• Task directions:
Reproduce the line that contains "Click the YouTube.com/s16mathers watermark" and every line after it through the end of the records, exactly, with nothing added.

---- Stored data

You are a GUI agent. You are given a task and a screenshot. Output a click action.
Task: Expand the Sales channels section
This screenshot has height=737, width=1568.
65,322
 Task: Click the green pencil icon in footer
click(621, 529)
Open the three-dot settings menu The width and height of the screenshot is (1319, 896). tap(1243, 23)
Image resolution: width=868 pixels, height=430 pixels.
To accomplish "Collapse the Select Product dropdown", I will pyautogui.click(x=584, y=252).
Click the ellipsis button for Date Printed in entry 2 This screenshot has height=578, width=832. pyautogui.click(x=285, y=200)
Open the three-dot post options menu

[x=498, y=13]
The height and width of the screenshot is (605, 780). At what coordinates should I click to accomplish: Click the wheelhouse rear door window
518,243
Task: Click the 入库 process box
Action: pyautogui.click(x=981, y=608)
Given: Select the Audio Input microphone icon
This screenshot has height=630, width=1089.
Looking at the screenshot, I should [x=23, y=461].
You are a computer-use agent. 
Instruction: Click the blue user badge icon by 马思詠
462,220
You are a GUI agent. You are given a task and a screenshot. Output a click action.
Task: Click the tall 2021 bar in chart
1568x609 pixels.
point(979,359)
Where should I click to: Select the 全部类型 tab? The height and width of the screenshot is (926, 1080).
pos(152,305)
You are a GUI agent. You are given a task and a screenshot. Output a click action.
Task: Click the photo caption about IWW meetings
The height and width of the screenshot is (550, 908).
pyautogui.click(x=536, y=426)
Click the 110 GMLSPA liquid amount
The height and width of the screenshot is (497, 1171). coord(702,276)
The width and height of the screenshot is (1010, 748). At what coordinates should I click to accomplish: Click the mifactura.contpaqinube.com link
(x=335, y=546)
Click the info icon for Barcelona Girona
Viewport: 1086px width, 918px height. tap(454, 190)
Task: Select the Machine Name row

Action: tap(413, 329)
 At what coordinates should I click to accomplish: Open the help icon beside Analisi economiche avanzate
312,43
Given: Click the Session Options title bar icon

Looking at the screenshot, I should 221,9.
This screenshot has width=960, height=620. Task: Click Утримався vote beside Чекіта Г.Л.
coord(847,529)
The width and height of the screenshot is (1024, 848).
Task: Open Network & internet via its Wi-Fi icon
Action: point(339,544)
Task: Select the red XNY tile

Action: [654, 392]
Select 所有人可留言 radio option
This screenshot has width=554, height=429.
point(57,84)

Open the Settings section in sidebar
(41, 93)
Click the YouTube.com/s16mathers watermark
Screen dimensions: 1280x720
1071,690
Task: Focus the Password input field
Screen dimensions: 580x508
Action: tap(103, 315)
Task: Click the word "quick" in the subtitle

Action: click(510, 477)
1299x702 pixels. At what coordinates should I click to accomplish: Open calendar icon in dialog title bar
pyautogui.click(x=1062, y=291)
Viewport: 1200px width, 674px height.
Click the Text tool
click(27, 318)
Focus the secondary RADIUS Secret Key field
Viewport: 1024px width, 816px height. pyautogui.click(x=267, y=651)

--------

• Written solution:
Click the YouTube.com/s16mathers watermark
Screen dimensions: 1280x720
1071,690
Task: Focus the Password input field
Screen dimensions: 580x508
Action: tap(103, 315)
Task: Click the word "quick" in the subtitle

Action: click(510, 477)
1299x702 pixels. At what coordinates should I click to accomplish: Open calendar icon in dialog title bar
pyautogui.click(x=1062, y=291)
Viewport: 1200px width, 674px height.
Click the Text tool
click(27, 318)
Focus the secondary RADIUS Secret Key field
Viewport: 1024px width, 816px height. pyautogui.click(x=267, y=651)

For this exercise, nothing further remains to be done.